Absurd. Nietzel also points out that women get diagnosed with Antisocial Personality Disorder far less frequently than men and with Histrionic Personality Disorder far more frequently than men. He cautions that the reason may be cultural factors affecting the mere expression of a personality trait so that it manifests itself in different actions by men than by women but is due to the same underlying personality disorder in both. He also cites evidence of a sexual bias in clinicians diagnosing the disorder. Finally, he notes that the overall rate of diagnosis for any personality disorder may be faddish, following trends of popular interest in one personality disorder or another over time. Notice that he is using the APA's invalid statistics of how common Histrionic Personality Disorder is in the general population:

Histrionic personality disorder occurs in about 2 to 4 percent of the U.S. population (Weissman, 1993), and it appears to be diagnosed more often in females than in males. The reasons for this gender difference remain controversial. It may reflect cultural influences that lead females, especially, to believe that physical beauty is necessary for a satisfying life, or it may be due to the diagnostic biases described in Chapter 2. Recall the study by Maureen Ford and Tom Widiger in which clinicians were asked to diagnose fictitious cases. One case involved a typical description of antisocial personality disorder for which the person was said to be either a man or a woman; the other described a histrionic personality disorder, again presented as either a man or woman. The results showed that clinicians were more likely to diagnose a female with histrionic personality disorder even when she met the criteria for antisocial personality disorder. Likewise, histrionic behavior attributed to a female increased clinicians' use of the histrionic diagnosis. On the other hand, being identified as a male had a smaller effect on the differential use of the two diagnoses. Researchers' interest in histrionic personality disorder appears to have declined recently; it may be diagnosed less frequently in the future since it overlaps considerably with other personality disorders in the dramatic/emotional/erratic cluster.  

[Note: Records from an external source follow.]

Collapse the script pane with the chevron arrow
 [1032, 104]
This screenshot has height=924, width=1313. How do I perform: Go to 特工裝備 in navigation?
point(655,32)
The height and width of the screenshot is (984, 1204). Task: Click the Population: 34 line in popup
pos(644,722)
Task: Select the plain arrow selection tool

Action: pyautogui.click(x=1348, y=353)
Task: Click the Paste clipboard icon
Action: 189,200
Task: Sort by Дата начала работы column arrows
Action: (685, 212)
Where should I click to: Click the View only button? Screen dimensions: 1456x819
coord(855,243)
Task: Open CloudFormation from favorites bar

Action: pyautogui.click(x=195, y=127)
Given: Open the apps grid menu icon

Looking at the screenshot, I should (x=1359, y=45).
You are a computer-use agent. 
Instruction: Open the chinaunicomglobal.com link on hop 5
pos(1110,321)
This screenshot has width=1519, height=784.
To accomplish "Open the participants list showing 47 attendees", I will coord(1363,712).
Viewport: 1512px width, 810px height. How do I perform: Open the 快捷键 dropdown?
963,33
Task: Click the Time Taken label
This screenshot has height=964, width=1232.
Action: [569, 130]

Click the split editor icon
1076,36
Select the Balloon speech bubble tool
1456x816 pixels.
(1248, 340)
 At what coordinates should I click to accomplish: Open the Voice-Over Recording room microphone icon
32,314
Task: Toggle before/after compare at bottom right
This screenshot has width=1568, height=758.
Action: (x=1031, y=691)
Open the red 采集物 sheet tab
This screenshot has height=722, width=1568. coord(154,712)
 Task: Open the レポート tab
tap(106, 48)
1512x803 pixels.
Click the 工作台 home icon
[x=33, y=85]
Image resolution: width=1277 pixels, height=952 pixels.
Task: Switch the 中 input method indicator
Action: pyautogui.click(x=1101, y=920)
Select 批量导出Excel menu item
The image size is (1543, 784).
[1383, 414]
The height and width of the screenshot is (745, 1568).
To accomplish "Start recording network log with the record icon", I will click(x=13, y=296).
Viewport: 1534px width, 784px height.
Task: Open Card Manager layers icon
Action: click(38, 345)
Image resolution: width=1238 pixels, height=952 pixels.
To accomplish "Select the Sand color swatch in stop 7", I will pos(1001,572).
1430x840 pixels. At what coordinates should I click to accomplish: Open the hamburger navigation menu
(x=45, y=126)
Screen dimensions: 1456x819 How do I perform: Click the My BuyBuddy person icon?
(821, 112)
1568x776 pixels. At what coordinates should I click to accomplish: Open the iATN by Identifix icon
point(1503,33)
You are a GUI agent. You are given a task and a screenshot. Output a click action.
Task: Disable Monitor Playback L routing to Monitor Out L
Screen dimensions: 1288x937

More on this from "Narcissistic Personality Disorder
" in the Encyclopedia of Mental Disorders.

The high preponderance of male patients in studies of narcissism has prompted researchers to explore the effects of gender roles on this particular personality disorder. Some have speculated that the gender imbalance in NPD results from society's disapproval of self-centered and exploitative behavior in women, who are typically socialized to nurture, please, and generally focus their attention on others. Others have remarked that the imbalance is more apparent than real, and that it reflects a basically sexist definition of narcissism. These researchers suggest that definitions of the disorder should be rewritten in future editions of DSM to account for ways in which narcissistic personality traits manifest differently in men and in women.  
 
So far, all these errors have the effect of making malignant narcissism practically disappear from the general population, at a prevalence rate of only about 1%. (There is no known drug said to treat it.) But how can the APA say that when every psychopath is a malignant narcissist and psychopaths alone are 1% of the population?